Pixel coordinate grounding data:
= = = = = = =
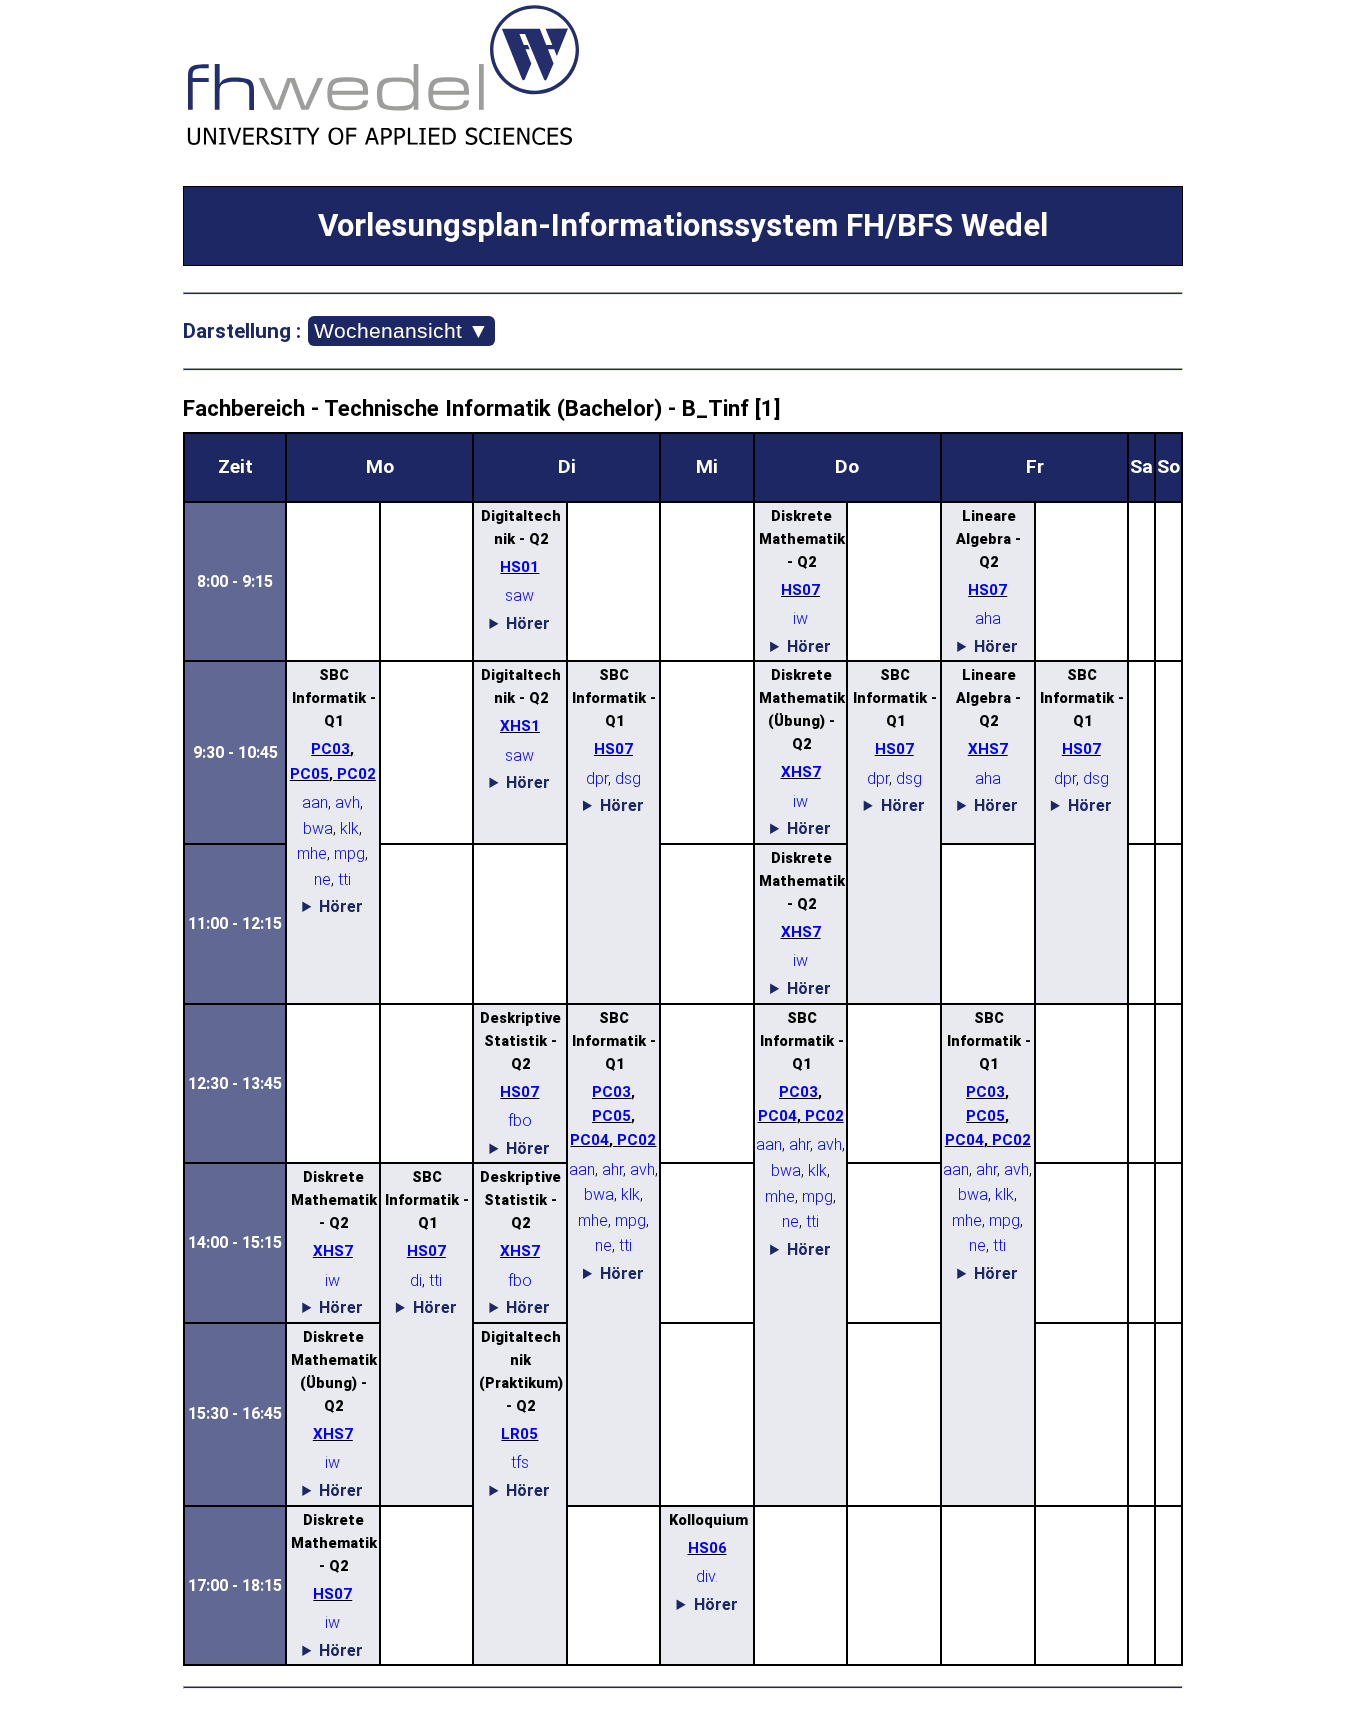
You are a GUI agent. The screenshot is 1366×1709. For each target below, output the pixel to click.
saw (519, 595)
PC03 (330, 749)
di (416, 1280)
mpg (349, 853)
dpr (597, 778)
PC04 (589, 1140)
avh (347, 802)
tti (344, 879)
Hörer (528, 623)
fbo (520, 1120)
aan (315, 802)
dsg (628, 778)
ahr (612, 1169)
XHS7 (801, 772)
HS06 (707, 1548)
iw (800, 618)
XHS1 (520, 726)
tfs (520, 1462)
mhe (312, 853)
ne (322, 879)
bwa (318, 828)
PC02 (356, 774)
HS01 (519, 567)
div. (707, 1576)
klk (349, 828)
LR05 (519, 1434)
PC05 (309, 774)
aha (988, 618)
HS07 (800, 590)
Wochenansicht (401, 330)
= = = = = = =
> YOUR TASK:
Output only the lines from the one that contains "bwa (318, 828)" through the last line of the data above, each restated exactly.

> OUTPUT BELOW:
bwa (318, 828)
PC02 (356, 774)
HS01 (519, 567)
div. (707, 1576)
klk (349, 828)
LR05 (519, 1434)
PC05 (309, 774)
aha (988, 618)
HS07 (800, 590)
Wochenansicht (401, 330)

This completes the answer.